Amplification of Pvmsp-3α and Pvmsp-3β genes
Nested PCR and genotyping of Pvmsp-3α and Pvmsp-3β used previously described methods  with modifications. Oligonucleotide primers and cycling conditions are listed in Additional file 1: Table S1 and Additional file 2: Fig. S1. For the first round of amplification, 1.0 μl DNA was added to a reaction of 25 μl, including 1.25 U TaKaRa Taq polymerase, 3 mM MgCl2, 0.4 mM dNTPs, distilled H2O, and 0.2 μl of each primer (10 pM). For nested PCR, 2.0 μl of the first amplification product was used as the template and added to a total volume of 50 μl of the reaction system, including distilled H2O, primers and Premix Taq™ (TaKaRa Taco™ version 2.0 plus dye). The PCR products were resolved on 0.8% agarose gel, and their sizes were determined using a 200 bp DNA ladder (Dye Plus; TaKaRa, Japan).

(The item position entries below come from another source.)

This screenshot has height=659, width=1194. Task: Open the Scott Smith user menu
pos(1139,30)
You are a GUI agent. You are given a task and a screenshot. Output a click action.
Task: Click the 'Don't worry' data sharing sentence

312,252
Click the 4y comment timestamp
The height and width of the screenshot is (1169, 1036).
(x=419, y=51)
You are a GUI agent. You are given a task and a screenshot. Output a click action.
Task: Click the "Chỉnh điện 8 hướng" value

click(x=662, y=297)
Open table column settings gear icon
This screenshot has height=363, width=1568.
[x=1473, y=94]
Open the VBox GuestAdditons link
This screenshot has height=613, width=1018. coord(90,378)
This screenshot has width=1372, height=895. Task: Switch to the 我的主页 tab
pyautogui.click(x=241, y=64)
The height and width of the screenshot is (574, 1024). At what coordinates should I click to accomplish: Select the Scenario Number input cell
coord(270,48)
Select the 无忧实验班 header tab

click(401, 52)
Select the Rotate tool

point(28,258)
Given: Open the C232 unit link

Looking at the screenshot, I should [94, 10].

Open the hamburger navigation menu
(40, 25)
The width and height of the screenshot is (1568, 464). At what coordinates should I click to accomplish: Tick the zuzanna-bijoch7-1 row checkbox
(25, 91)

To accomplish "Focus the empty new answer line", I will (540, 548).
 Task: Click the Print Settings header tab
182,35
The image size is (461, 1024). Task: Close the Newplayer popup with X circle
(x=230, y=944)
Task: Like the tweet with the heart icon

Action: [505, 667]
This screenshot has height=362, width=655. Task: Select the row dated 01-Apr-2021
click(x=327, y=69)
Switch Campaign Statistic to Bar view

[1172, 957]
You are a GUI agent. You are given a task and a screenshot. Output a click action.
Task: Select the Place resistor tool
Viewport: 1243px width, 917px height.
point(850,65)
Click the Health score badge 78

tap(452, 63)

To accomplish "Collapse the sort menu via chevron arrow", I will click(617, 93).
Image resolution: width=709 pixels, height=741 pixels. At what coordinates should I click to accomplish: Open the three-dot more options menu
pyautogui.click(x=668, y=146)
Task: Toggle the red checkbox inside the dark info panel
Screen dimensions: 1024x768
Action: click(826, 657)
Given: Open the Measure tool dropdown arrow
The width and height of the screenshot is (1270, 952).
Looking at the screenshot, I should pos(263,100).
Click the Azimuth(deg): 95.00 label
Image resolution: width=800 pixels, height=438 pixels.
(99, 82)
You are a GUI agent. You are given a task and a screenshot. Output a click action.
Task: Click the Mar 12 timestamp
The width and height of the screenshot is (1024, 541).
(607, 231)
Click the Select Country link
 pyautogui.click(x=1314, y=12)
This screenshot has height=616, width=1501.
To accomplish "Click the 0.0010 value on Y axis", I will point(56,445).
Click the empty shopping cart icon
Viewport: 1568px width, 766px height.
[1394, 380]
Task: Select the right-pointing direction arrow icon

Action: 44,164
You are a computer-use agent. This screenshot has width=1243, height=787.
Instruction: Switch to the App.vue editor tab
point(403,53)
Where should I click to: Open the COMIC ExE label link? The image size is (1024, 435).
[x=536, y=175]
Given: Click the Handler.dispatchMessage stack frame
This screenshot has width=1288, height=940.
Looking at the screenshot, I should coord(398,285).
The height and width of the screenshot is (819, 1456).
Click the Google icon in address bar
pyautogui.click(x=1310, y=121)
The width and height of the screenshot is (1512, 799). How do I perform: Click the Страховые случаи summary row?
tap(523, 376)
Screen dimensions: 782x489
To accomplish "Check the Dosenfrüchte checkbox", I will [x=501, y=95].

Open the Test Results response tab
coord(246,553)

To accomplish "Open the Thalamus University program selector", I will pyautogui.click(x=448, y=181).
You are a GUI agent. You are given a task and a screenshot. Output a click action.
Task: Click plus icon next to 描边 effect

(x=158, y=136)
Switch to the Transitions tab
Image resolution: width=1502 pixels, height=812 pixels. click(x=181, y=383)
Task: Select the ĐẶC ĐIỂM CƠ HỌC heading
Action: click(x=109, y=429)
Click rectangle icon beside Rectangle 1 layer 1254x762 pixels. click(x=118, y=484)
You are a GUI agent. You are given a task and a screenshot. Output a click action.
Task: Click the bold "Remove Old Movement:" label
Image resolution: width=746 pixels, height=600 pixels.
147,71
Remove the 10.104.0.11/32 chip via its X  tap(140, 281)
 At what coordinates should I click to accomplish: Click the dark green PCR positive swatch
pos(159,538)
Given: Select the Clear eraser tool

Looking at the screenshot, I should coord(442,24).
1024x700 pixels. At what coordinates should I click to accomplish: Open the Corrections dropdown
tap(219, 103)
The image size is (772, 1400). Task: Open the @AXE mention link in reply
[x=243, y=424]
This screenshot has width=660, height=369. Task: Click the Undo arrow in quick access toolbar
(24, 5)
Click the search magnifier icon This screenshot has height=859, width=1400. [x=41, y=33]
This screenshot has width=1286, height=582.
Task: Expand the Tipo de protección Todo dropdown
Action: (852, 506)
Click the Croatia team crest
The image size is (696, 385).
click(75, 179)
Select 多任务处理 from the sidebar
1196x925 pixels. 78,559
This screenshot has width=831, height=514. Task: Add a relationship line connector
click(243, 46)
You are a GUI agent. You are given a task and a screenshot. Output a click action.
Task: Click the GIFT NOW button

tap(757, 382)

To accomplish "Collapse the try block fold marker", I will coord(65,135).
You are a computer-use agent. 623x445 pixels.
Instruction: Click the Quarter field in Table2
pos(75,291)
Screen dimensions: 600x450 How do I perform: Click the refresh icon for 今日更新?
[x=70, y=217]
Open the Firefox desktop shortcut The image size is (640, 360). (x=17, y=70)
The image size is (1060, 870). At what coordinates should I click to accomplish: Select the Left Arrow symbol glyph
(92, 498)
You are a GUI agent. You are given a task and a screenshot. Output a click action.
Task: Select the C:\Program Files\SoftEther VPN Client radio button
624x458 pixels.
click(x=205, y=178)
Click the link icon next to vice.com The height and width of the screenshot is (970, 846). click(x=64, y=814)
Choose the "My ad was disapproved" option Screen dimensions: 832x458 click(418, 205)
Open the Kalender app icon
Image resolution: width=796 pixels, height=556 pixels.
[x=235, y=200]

PCR–RFLP genotyping of Pvmsp-3α and Pvmsp-3β
Allelic polymorphism of the Pvmsp-3a and Pvmsp-3β genes was assessed using established PCR–RFLP techniques. Briefly, 3 μl of each PCR product were digested with restriction enzymes for more than 5 h. Pvmsp-3a amplicons were digested in 10 μl of reactions with 1 μl of Alu I (enzyme cutting site: 5′-AGC|T-3′) or Hha I (enzyme cutting site: 5′-GCG|C-3′). Pvmsp-3β was digested with 1.5 μl of Pst I (enzyme cutting site: 5′-TTA|TAA-3′) in 11 μl reactions (TaKaRa, Japan). Restriction fragments were separated and visualized in 1.8% agarose gels.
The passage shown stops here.